This week, Brian reports on a successful launch to production and thinks about the “colours of bits” applied not to a financial framing, but from the perspective of academic paradigms.1
The Pilot Soil Monitoring and Incentives Program launched last week and the code that FAIMS3 is working on is powering the app being used to collect well-integrated geospatial and lab data!
In development news, we’re starting to work on updating Capacitor to version 3 for iOS support and planning Q2 development.
On the Colour of Bits, Paranoia, and implications to data collection paradigms:
From “What colour are your bits?”:
In intellectual property and some other fields we're very interested in information, data, artistic works, a whole lot of things that I'll summarize with the term "bits". Bits are all the things you can (at least in principle) represent with binary ones and zeroes. And very much of intellectual property law comes down to rules regarding intangible attributes of bits – Who created the bits? Where did they come from? Where are they going? Are they copies of other bits? Those questions are perhaps answerable by "metadata", but metadata suggests to me additional bits attached to the bits in question, and I'd like to emphasize that I'm talking here about something that is not properly captured by bits at all and actually cannot be, ever.
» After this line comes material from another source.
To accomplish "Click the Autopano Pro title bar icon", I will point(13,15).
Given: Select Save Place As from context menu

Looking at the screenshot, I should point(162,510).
Let's call it "Colour", because it turns out to behave a lot like the colour-coded security clearances of the Paranoia universe. [emphasis mine]
Newtonian science, for instance, is not simply a set of four conjectures – the three laws of mechanics and the law of gravitation. These four laws constitute only the ‘hard core’ of the Newtonian programme. But this hard core is tenaciously protected from refutation by a vast ‘protective belt’ of auxiliary hypotheses. And, even more importantly, the research programme also has a ‘heuristic’, that is, a powerful problem-solving machinery, which, with the help of sophisticated mathematical techniques, digests anomalies and even turns them into positive evidence.
Sitting somewhere between a programme’s heuristic and its hard core are the allowed academic colours of bits: a fundamental understanding of what digitally collected data can and should be able to measure/record/document3. We’ve been down this road before as we negotiate the names-of-things and the organisation-of-things; this feeling is a very familiar one, where the nature of what-should-be is discussed.
Colours in fieldwork
To be clear, my perspective on the colour of bits of astronomers comes from a very very very outsider’s perspective — all I have seen (besides an undergrad astronomy unit at RIT two decades ago) are the expressed priorities in design of a scientific tool by our colleagues at AAO. From my digital humanities perspective, the ‘colour’ of bits in astronomy — their coded-in design assumptions about “what makes a valid record” — tends much more towards the colour-blind CS implementation: a bit is a bit, fungible, and therefore all bits must be held to the same standards of rigour: why would you ever want to commit iffy bits to the database so other people could read them? This design-space of ‘yes, of course you want to share only the highest quality data…’ neglects the pragmatic heuristics of various disciplines I’ve had to deal with.
There, unfortunately, exist many colours of bits in fieldwork-disciplines, due to many reasons:
Technical literacy and the pragmatic realities of what constitutes academic research over in Arts (and the social sciences)
Temporal spread of the record (sometimes different people at hugely different times need to contribute to a record before it’s “complete”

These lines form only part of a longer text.